THE IMPORTANCE OF BEING EARNEST

Multitalented director Michael Marchak ups the physical comedy to entertaining effect in Crown City Theatre Company’s 124th-anniversary revival of Oscar Wilde’s The Importance Of Being Earnest, but it remains Wilde’s way with words delivered by a terrific cast of Crown City favorites that earn the lion’s share of laughs.

 Meet posh young Londoner Gwendolen Fairfax (Riegan Sage), whose “ideal has always been to love someone of the name Earnest,” so much so that her beau Earnest Worthing (Hans Obma) dare not let it slip that his given name is one he himself has given his London persona, his real name Jack being reserved for the rest of his life in the Hertfordshire countryside.

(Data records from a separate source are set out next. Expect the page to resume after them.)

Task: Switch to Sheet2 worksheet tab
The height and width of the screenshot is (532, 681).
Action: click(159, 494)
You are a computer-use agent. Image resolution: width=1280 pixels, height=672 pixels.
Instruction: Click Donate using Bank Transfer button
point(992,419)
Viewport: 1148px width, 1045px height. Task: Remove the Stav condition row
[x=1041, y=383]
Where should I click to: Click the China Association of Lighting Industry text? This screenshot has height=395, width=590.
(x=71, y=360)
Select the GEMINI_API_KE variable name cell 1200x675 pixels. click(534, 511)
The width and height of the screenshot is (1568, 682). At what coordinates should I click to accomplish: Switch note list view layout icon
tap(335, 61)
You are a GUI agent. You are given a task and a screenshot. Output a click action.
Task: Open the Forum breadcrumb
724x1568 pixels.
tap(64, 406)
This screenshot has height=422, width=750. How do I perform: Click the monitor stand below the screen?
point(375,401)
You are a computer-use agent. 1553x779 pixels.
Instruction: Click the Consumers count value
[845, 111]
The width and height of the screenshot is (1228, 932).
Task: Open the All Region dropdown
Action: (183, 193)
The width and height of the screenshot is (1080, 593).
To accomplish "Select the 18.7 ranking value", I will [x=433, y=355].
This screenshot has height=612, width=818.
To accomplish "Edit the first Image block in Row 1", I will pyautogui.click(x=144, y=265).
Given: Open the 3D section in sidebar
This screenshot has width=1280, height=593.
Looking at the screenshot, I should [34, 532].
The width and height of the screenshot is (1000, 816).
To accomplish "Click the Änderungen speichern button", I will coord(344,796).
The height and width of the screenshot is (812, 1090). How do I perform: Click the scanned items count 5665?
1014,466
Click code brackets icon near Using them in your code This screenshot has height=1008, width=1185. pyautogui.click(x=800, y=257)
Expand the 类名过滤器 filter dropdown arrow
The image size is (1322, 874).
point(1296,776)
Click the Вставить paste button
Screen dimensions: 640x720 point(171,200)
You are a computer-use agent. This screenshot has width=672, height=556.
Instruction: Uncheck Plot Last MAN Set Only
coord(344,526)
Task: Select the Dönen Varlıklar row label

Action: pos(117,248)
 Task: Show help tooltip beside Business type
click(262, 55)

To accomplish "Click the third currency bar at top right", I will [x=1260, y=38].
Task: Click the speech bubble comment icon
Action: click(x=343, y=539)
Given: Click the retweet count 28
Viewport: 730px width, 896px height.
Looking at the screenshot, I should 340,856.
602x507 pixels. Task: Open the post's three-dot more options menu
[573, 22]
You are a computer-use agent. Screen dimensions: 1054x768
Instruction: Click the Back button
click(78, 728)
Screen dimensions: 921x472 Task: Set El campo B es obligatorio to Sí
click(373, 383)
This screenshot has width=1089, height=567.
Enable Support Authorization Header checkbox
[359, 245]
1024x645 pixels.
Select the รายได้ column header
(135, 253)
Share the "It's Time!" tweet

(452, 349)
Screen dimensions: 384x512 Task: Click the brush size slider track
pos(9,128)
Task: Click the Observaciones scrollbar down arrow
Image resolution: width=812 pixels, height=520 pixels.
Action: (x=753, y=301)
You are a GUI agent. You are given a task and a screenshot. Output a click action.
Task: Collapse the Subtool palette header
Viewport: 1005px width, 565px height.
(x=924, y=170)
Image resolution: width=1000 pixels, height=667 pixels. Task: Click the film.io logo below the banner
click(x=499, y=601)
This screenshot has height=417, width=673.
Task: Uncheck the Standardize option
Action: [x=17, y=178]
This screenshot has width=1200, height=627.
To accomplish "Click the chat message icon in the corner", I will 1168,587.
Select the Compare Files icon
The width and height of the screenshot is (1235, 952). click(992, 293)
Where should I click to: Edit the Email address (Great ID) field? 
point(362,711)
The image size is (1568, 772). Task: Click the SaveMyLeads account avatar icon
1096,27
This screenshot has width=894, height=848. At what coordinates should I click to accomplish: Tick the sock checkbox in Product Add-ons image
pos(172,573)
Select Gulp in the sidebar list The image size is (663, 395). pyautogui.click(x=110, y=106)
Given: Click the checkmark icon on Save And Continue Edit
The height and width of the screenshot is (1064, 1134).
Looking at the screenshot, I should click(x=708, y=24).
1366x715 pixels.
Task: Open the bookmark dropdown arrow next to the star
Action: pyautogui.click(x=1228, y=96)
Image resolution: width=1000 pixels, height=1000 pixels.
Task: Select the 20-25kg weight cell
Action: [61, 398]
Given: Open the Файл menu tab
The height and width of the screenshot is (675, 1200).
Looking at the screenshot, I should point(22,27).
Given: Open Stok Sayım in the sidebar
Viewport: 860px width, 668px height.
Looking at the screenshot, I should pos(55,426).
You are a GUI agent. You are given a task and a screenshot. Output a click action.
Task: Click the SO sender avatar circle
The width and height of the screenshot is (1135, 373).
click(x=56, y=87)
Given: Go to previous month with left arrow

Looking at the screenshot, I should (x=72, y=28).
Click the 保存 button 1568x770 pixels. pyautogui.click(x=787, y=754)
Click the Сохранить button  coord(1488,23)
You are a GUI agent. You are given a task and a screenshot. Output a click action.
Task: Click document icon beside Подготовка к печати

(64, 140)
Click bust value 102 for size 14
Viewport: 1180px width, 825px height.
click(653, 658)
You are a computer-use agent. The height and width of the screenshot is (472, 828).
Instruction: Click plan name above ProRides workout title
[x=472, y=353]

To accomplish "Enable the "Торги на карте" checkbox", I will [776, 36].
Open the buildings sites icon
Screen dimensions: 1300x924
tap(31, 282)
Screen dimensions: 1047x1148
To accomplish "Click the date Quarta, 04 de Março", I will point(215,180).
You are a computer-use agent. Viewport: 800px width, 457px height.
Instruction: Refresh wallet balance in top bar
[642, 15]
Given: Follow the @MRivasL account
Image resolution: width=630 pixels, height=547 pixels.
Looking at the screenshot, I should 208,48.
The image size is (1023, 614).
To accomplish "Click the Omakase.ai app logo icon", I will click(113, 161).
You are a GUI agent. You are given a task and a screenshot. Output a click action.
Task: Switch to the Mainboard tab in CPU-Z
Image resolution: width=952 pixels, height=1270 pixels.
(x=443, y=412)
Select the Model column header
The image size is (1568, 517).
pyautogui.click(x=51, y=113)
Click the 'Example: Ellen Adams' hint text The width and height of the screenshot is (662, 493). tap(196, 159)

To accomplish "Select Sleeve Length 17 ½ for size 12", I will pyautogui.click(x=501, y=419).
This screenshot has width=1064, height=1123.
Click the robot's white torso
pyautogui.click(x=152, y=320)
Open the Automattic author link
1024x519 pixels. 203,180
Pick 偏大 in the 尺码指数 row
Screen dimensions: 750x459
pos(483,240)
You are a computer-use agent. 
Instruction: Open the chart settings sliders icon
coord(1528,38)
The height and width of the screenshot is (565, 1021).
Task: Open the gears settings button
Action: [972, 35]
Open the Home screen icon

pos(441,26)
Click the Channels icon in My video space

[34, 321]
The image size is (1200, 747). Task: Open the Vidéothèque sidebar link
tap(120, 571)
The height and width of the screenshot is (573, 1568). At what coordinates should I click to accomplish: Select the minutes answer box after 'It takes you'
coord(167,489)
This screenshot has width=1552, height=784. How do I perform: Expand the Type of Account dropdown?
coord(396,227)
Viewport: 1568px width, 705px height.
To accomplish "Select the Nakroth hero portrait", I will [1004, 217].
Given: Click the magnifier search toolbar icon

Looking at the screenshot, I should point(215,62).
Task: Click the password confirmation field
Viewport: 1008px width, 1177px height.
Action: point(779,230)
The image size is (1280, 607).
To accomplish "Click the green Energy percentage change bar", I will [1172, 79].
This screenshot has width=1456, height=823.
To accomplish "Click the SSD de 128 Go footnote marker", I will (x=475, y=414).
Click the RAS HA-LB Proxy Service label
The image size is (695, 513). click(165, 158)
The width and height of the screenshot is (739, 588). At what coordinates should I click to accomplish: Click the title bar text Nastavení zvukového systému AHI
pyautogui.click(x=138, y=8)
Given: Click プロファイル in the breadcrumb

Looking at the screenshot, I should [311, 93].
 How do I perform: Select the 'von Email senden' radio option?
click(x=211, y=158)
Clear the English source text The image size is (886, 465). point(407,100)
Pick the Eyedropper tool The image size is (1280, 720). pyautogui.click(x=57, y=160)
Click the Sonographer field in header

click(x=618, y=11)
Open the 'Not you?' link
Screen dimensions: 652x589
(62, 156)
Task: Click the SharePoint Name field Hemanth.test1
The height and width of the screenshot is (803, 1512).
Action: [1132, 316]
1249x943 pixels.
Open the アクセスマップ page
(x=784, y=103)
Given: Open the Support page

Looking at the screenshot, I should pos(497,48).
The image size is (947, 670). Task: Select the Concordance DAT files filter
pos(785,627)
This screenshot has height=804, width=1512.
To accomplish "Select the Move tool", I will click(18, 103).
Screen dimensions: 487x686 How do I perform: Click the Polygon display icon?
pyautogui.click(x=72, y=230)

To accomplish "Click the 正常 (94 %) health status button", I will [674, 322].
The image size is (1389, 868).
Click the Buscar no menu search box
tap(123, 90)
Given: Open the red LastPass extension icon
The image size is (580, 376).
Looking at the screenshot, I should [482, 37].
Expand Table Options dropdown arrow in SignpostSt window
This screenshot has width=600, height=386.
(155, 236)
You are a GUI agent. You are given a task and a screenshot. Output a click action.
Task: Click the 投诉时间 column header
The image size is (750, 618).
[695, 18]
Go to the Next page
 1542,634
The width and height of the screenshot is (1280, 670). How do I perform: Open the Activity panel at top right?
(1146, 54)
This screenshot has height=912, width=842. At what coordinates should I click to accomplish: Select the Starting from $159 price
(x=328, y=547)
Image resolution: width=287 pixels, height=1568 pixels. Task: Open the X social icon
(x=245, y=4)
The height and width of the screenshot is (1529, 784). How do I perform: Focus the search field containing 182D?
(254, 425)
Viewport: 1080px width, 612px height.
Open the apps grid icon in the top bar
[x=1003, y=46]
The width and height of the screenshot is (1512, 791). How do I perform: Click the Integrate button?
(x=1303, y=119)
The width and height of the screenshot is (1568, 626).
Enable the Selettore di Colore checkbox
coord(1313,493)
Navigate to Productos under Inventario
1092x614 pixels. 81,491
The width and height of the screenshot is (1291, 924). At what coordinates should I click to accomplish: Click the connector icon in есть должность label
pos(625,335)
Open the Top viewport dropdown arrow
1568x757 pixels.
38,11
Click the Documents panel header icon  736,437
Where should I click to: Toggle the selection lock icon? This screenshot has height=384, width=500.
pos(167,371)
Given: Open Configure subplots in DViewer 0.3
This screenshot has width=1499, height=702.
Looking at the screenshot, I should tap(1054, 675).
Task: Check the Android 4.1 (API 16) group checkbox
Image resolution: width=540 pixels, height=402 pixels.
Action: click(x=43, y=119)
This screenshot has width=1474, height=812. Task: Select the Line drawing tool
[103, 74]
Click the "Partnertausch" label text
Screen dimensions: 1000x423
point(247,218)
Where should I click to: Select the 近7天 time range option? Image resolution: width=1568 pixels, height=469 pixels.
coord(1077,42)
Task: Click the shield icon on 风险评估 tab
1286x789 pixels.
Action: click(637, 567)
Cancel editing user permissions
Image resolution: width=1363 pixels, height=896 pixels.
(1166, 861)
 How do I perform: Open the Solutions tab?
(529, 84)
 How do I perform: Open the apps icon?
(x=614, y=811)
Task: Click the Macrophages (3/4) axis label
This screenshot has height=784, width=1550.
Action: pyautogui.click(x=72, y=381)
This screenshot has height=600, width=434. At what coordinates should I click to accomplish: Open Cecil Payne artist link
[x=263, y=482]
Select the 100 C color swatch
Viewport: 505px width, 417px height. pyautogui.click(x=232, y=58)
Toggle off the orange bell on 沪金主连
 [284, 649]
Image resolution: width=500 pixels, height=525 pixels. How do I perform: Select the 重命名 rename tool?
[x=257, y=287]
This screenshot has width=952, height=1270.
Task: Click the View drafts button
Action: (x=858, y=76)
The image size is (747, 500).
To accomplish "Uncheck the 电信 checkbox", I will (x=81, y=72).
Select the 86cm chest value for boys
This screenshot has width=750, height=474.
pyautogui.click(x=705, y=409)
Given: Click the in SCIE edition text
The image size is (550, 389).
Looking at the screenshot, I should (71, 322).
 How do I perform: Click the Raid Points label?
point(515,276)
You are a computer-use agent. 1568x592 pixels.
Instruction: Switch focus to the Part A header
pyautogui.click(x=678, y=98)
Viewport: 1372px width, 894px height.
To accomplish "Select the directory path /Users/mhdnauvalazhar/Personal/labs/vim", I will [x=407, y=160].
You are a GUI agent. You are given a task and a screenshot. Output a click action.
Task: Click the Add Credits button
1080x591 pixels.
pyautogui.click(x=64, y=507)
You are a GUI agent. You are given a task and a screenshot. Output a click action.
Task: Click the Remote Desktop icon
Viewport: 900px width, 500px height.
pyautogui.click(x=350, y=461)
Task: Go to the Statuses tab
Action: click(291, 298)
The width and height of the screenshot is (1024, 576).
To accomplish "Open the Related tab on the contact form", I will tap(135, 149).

Though Gwendolen’s mother Lady Augusta Bracknell (Michael Mullen) approves of the young man’s occupation (smoking) and his fortune (considerable), she nixes any thought of matrimony upon learning that “Earnest” started life as a foundling, abandoned in a handbag in Victoria Station to be raised without the slightest knowledge of his parentage.

“Earnest” is not the only young gentleman leading une double vie in Wilde’s classic romcom of manners.

Just as Jack has concocted a wicked “brother” whose jams offer the straighter-laced sibling an excuse to visit London, his best chum (and Gwendolen’s cousin) Algernon Moncrieff (Bobby Slaski) has fabricated an invalid friend named “Bunbury,” to whose aid he must rush whenever he feels the urge to escape from yet another tiresome evening with boring relations.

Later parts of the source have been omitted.